=== Extracted entries ===

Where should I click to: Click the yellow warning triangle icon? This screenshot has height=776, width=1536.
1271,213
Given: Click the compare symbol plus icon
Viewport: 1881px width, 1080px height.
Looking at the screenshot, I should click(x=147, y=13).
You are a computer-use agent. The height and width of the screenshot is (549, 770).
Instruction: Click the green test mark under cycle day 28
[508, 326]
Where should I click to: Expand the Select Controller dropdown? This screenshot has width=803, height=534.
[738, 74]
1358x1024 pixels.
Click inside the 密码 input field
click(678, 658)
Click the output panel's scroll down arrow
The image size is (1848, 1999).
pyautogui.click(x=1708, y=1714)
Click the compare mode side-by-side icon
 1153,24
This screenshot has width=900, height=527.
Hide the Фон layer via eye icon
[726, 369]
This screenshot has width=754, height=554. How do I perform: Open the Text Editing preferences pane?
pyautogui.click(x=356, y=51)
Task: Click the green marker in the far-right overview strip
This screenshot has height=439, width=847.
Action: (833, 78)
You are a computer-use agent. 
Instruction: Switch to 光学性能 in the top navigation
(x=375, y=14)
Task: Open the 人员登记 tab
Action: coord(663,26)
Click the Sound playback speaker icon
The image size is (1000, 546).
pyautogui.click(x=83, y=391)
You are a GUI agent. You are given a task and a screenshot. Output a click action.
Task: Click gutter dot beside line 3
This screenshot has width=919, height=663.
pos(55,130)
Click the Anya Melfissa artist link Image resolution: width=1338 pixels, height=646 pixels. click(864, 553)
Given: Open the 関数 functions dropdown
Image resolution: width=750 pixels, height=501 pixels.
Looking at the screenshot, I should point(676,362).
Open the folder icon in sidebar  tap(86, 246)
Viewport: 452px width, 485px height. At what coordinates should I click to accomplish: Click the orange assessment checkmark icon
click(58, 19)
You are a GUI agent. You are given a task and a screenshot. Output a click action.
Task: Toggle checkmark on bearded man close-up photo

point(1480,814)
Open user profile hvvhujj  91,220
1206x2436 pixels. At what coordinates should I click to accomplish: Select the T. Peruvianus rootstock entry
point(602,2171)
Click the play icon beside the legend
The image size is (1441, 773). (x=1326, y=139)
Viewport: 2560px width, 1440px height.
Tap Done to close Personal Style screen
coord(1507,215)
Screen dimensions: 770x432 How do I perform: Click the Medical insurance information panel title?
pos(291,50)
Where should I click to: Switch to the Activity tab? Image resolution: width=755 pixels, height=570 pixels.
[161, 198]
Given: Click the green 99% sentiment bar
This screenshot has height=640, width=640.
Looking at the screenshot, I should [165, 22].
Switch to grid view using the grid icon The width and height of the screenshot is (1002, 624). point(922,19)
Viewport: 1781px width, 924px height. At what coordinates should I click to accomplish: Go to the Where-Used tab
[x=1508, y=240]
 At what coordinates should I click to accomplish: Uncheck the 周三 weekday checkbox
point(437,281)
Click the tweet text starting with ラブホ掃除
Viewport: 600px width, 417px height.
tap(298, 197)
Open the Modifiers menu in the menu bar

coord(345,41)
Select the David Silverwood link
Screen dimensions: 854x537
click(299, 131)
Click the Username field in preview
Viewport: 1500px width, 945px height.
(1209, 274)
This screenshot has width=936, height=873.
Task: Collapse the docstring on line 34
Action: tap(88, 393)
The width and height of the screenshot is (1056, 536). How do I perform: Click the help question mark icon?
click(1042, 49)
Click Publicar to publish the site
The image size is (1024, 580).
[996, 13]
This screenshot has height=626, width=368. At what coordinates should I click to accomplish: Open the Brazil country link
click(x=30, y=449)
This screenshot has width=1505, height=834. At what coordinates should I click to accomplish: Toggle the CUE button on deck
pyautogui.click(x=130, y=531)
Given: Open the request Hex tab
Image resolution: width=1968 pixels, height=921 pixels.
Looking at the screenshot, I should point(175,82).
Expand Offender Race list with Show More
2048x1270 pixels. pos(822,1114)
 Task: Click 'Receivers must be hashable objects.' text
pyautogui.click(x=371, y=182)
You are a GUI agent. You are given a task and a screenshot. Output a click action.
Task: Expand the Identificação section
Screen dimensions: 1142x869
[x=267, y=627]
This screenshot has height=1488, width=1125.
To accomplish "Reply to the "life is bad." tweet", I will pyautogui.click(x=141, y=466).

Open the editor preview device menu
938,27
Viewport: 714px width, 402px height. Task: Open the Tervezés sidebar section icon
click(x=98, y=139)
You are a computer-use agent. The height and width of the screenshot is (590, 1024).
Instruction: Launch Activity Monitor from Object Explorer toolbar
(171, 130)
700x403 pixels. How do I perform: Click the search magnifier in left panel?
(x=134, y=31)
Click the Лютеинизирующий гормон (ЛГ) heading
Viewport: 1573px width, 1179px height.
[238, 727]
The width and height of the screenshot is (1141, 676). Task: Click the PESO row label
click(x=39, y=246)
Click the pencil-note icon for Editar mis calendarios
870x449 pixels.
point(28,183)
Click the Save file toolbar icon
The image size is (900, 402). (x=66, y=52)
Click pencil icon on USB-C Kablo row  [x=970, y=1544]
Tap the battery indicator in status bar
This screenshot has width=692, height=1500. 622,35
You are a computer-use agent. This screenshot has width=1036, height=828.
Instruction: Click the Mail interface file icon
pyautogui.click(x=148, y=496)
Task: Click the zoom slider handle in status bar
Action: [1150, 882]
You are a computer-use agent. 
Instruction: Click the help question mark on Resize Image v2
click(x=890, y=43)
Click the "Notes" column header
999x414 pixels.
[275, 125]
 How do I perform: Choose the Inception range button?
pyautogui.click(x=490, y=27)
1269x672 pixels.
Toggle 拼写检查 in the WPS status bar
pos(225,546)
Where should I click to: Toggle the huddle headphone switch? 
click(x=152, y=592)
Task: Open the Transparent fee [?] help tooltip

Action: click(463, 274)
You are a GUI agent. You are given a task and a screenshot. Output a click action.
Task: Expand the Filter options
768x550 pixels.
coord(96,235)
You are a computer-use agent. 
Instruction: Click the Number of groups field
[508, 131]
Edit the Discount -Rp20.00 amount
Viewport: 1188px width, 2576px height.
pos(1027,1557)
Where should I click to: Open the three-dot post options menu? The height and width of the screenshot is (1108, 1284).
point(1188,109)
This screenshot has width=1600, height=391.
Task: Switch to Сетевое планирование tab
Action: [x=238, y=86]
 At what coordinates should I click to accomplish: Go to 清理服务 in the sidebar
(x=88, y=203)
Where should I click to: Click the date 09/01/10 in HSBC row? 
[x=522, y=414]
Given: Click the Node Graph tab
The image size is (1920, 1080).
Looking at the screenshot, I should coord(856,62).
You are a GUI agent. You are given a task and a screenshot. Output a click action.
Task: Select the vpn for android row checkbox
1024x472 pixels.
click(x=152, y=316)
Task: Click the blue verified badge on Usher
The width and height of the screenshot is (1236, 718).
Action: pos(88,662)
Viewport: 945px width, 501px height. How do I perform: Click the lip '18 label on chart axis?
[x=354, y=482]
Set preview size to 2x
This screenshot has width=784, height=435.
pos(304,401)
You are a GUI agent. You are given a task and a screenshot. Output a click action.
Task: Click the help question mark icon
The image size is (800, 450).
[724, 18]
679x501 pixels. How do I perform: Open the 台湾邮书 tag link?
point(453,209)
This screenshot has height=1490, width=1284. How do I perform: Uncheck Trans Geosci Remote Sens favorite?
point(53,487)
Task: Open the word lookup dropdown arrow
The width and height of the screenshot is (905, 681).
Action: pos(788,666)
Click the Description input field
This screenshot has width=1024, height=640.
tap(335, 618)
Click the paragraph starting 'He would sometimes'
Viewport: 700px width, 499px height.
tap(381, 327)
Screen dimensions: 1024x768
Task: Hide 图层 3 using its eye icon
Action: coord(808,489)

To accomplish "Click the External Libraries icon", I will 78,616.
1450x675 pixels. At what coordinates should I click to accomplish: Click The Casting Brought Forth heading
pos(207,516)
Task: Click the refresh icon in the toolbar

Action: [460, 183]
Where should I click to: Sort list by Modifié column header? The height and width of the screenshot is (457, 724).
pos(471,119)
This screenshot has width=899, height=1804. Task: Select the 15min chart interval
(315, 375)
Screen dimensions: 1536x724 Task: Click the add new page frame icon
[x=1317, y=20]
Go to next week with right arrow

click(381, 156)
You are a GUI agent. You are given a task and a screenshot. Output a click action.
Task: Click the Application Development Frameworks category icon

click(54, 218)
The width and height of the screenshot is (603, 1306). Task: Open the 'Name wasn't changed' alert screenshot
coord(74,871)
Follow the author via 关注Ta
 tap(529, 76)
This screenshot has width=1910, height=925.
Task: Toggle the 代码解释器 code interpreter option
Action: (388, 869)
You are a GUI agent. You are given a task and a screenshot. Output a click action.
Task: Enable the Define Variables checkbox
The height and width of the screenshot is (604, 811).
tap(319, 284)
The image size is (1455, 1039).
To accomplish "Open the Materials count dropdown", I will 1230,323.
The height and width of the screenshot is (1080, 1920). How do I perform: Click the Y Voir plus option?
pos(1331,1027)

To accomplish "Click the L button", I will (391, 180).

===

_Directions_
Take the line with "Task: Enable the Define Variables checkbox" and every line after it in the data, and please reproduce them exactly, leaving out all other lines.

_Solution to this exercise_
Task: Enable the Define Variables checkbox
The height and width of the screenshot is (604, 811).
tap(319, 284)
The image size is (1455, 1039).
To accomplish "Open the Materials count dropdown", I will 1230,323.
The height and width of the screenshot is (1080, 1920). How do I perform: Click the Y Voir plus option?
pos(1331,1027)

To accomplish "Click the L button", I will (391, 180).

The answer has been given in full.